DATA EXCERPTS.
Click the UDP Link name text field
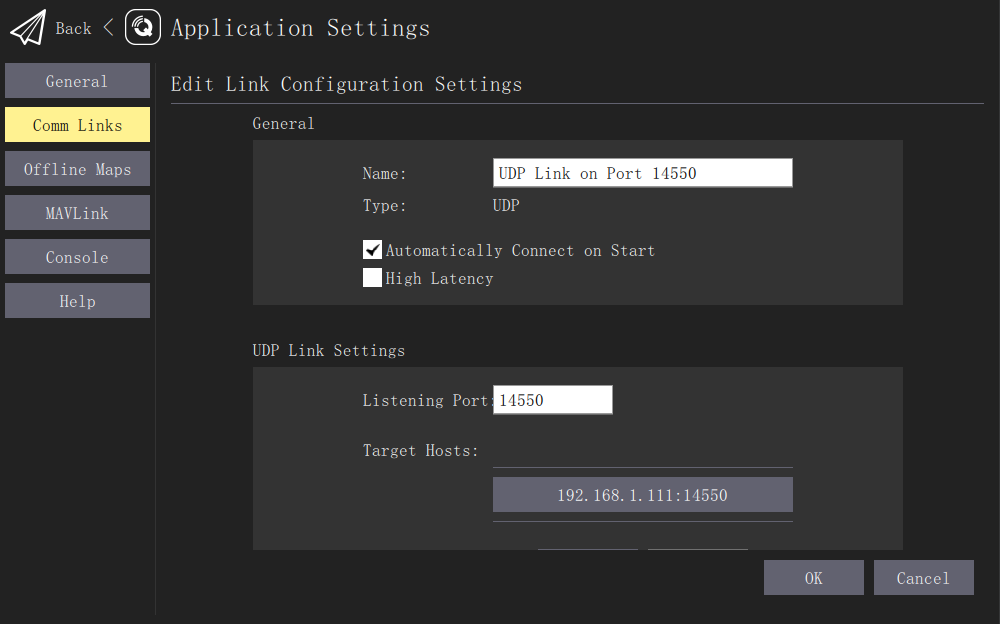The image size is (1000, 624). 642,172
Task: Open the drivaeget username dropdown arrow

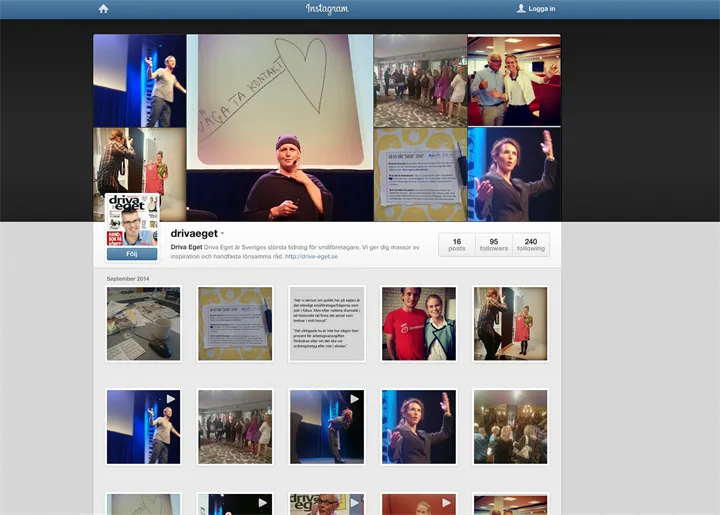Action: [222, 233]
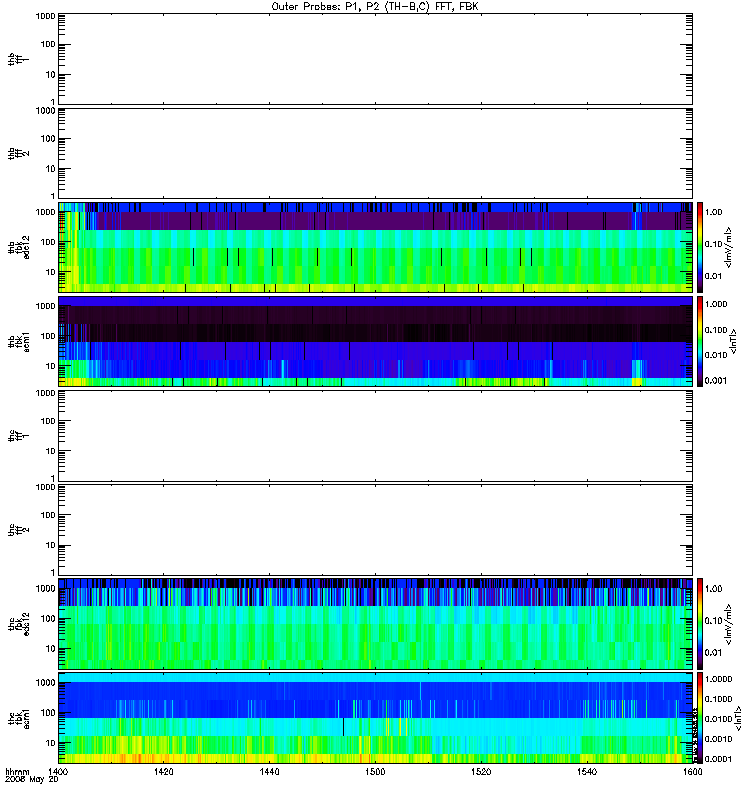Click the 1540 time axis label
The width and height of the screenshot is (750, 800).
pos(587,772)
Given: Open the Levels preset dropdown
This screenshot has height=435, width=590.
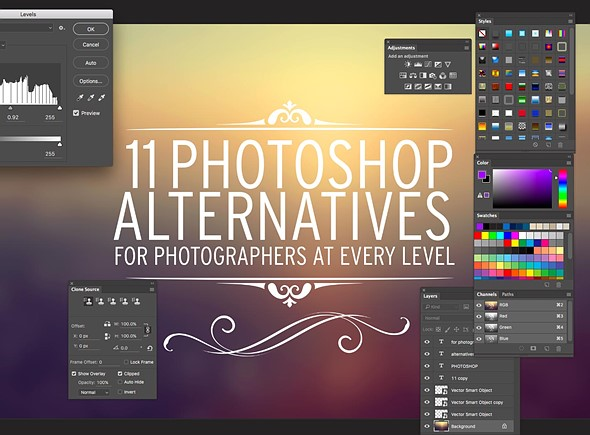Looking at the screenshot, I should tap(26, 28).
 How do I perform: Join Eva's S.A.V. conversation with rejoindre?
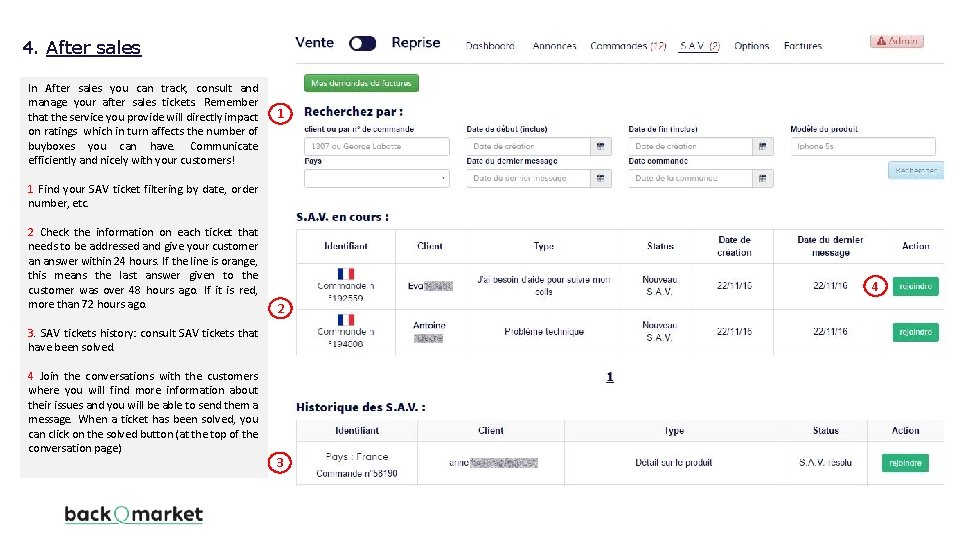(916, 286)
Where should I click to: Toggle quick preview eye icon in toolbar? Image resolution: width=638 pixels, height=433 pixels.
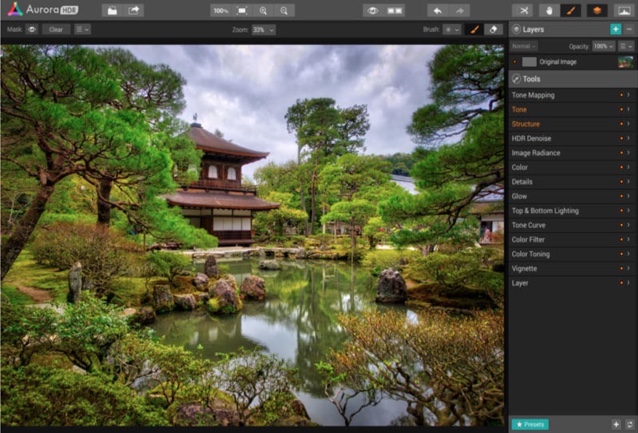(x=373, y=11)
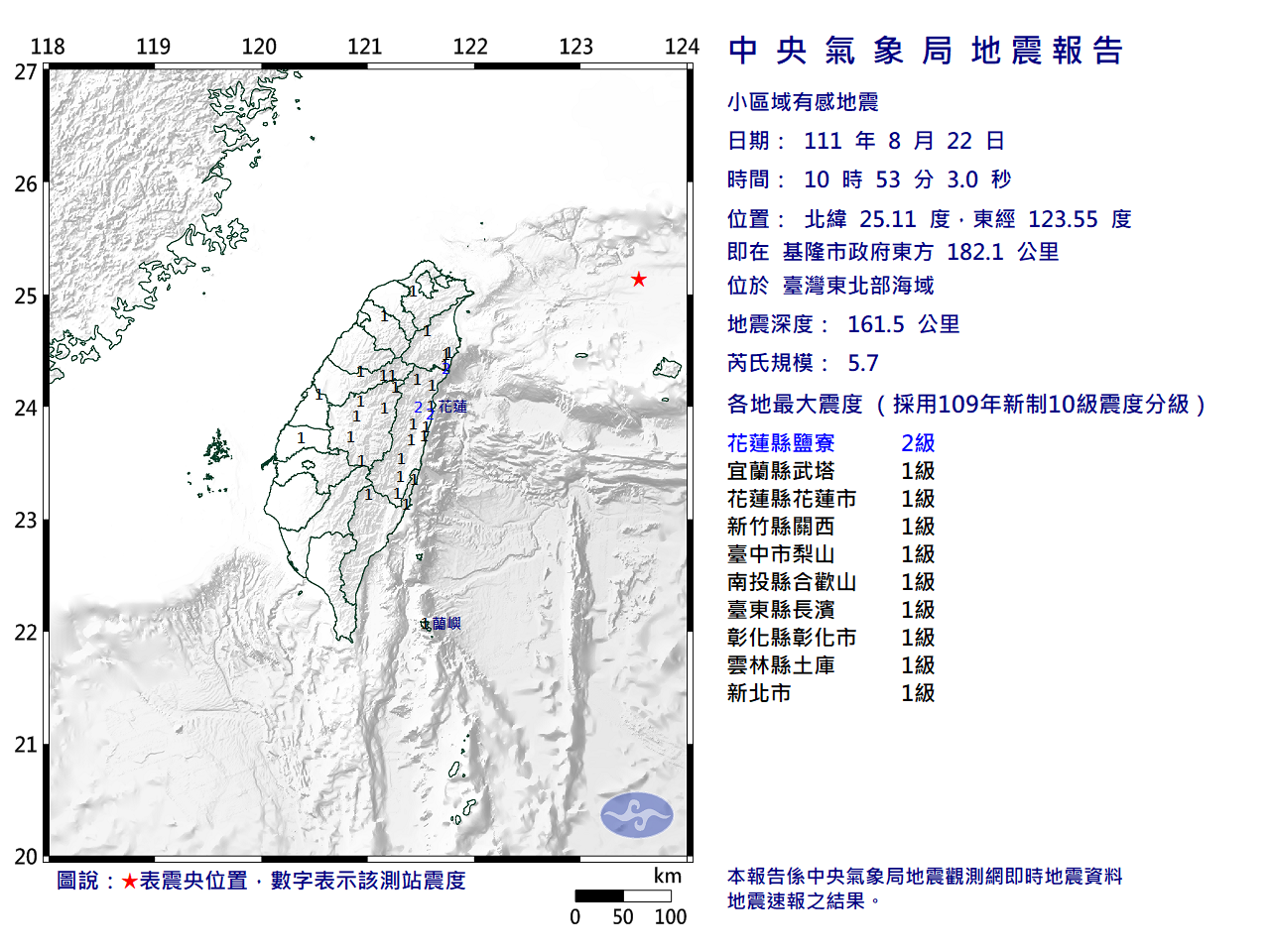The image size is (1270, 952).
Task: Select the 雲林縣土庫 intensity row
Action: 831,665
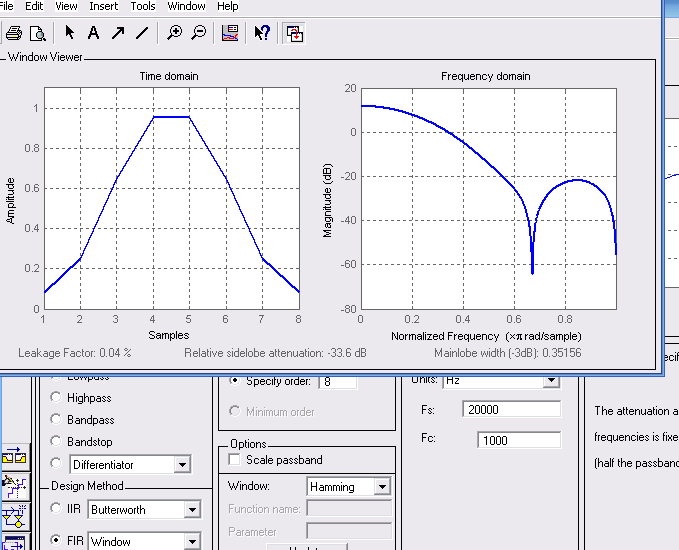The width and height of the screenshot is (679, 550).
Task: Click the Fc cutoff frequency field
Action: pyautogui.click(x=518, y=441)
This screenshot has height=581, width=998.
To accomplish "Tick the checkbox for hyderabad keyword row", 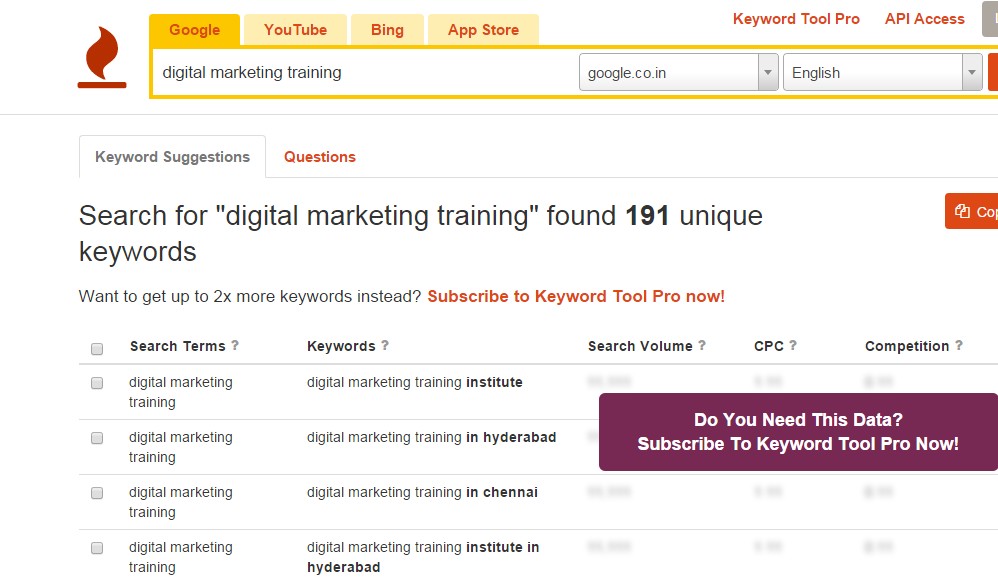I will pyautogui.click(x=97, y=438).
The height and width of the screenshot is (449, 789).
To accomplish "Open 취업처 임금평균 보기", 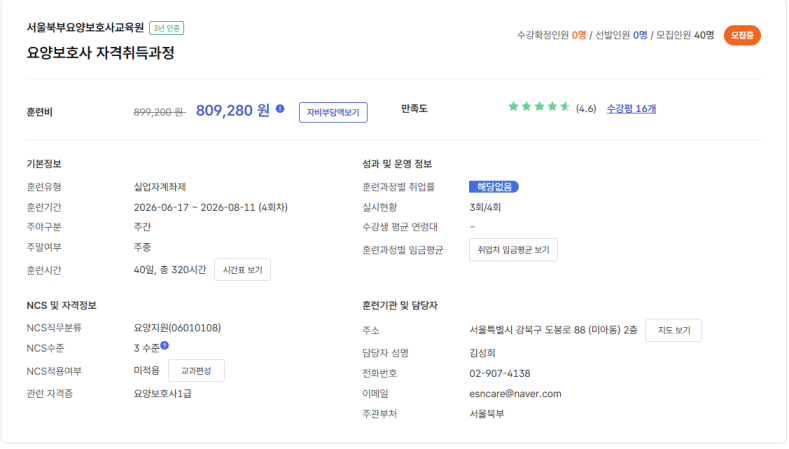I will coord(513,250).
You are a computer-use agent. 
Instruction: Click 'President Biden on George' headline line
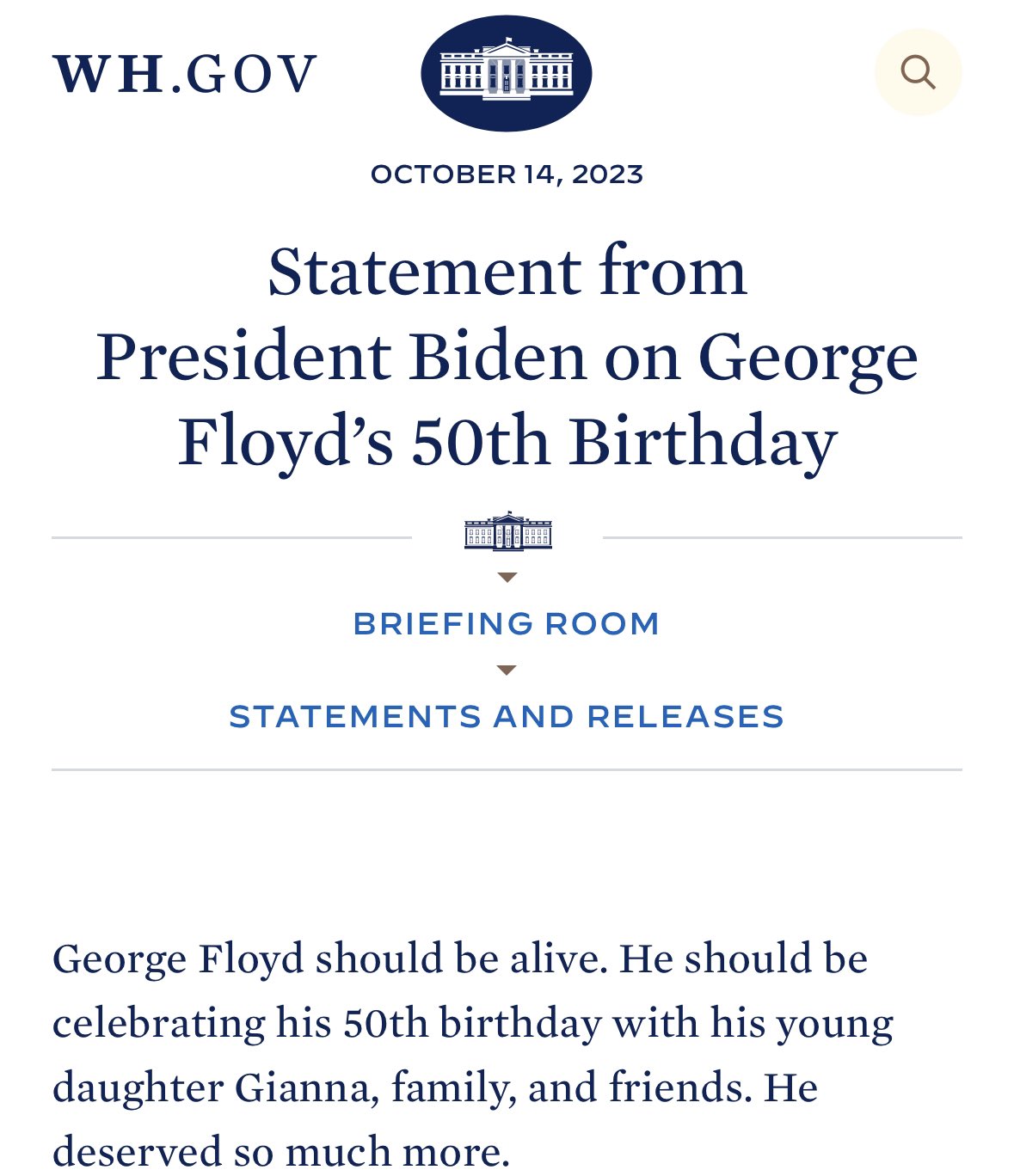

EXERCISE PROMPT. Reproduce only the lines between the line with "You are a computer-use agent." and the final line of the records, both included, so that the copy matches them exactly and contains no pictures.

PROBLEM SOLUTION.
You are a computer-use agent. 
Instruction: Click 'President Biden on George' headline line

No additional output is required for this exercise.